• _WHAT THE TASK REQUIRES_
Say how many lines in the records hold the word "first", and give nothing but that number.

Segment Start: DATA EXCERPTS

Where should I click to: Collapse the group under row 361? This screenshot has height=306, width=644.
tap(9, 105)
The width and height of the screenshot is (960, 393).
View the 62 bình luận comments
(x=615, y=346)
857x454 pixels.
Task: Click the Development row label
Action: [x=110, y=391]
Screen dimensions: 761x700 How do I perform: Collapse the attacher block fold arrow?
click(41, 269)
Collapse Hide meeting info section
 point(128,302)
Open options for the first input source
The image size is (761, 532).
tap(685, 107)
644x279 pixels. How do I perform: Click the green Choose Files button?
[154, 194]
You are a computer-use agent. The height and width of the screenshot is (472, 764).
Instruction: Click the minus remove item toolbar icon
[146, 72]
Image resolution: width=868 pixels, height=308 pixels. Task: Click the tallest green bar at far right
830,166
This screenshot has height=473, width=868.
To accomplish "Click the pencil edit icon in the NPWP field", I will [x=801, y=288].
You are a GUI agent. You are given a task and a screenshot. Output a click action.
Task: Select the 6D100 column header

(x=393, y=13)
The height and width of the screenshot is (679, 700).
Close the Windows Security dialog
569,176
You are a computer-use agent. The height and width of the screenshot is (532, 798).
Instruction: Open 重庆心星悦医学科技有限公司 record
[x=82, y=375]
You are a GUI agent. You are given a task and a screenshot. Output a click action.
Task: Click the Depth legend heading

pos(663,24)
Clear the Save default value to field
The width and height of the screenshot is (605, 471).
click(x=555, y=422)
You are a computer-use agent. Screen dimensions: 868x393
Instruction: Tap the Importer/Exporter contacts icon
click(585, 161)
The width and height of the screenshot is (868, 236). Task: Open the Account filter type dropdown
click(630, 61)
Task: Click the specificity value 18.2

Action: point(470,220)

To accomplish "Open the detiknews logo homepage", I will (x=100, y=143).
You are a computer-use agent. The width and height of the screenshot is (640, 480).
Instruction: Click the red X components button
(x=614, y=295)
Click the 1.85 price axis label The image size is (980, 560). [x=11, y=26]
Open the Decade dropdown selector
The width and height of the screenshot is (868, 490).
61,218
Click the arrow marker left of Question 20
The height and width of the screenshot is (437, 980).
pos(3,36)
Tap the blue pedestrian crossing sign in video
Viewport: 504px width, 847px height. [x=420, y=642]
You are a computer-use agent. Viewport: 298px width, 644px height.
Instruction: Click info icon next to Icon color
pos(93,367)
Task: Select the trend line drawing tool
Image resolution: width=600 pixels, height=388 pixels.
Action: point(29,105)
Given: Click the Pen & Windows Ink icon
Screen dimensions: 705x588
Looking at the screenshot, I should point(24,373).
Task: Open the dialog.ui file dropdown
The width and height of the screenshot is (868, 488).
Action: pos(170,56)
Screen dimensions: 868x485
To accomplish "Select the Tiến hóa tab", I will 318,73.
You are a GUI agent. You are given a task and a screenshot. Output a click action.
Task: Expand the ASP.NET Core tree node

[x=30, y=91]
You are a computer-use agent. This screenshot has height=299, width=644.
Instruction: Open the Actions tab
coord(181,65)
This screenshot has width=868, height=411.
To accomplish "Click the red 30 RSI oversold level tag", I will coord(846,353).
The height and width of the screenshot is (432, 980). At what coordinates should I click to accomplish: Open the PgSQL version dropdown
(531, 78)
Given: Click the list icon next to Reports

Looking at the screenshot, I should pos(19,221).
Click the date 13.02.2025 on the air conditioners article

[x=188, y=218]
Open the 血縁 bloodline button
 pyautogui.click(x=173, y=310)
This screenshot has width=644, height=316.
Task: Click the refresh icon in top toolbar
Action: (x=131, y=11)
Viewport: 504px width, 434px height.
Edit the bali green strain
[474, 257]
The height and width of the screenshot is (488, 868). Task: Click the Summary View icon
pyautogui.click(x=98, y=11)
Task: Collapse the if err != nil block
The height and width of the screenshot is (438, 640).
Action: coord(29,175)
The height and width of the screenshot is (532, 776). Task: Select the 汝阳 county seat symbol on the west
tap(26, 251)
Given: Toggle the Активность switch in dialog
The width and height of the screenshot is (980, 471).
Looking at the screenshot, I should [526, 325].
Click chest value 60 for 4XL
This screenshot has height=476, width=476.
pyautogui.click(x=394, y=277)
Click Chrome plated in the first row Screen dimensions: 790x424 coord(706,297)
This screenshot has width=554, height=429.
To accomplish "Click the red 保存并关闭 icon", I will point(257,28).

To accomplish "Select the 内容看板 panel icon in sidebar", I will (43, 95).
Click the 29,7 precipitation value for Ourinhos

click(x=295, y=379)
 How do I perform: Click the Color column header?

Segment End: DATA EXCERPTS

• _ANSWER TO THIS PROBLEM_
2